### WORK TO DO
Render the lines as a JSON list of strings, one string per line, skipping blank lines: begin at the line containing "Given: Click the textarea resize grip corner" and stop after the line containing "Looking at the". Leave the pictures out of the answer.

### DATA SUPPLIED
____
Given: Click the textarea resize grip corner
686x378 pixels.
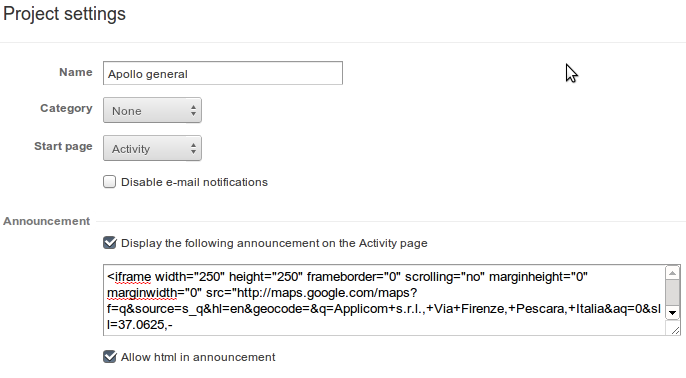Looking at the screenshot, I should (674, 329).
____
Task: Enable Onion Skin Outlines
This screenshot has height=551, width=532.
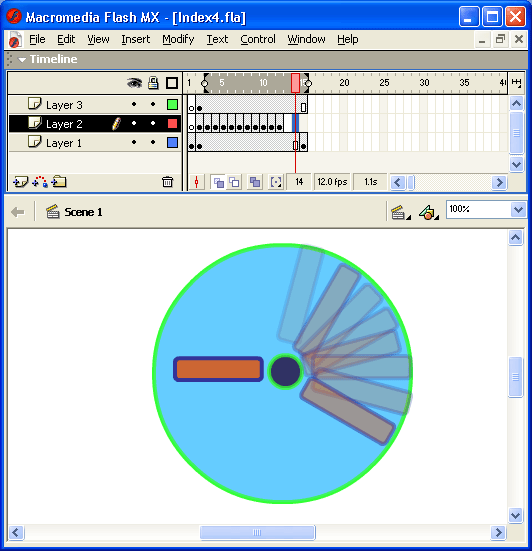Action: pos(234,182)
____
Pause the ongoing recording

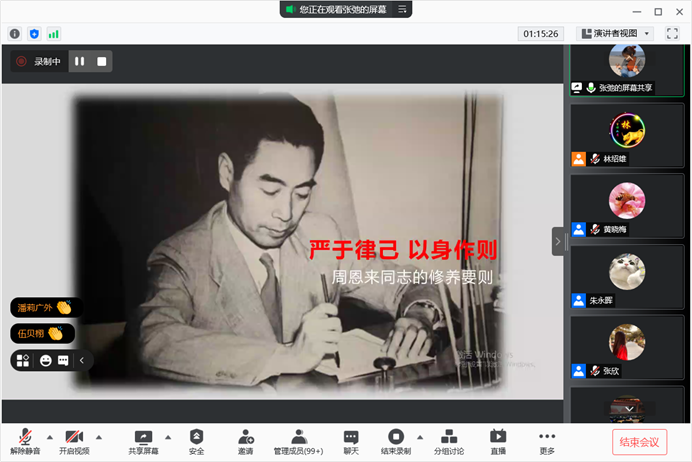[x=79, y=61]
____
### IN RESPONSE
[
  "Given: Click the textarea resize grip corner",
  "686x378 pixels.",
  "Looking at the screenshot, I should (674, 329)."
]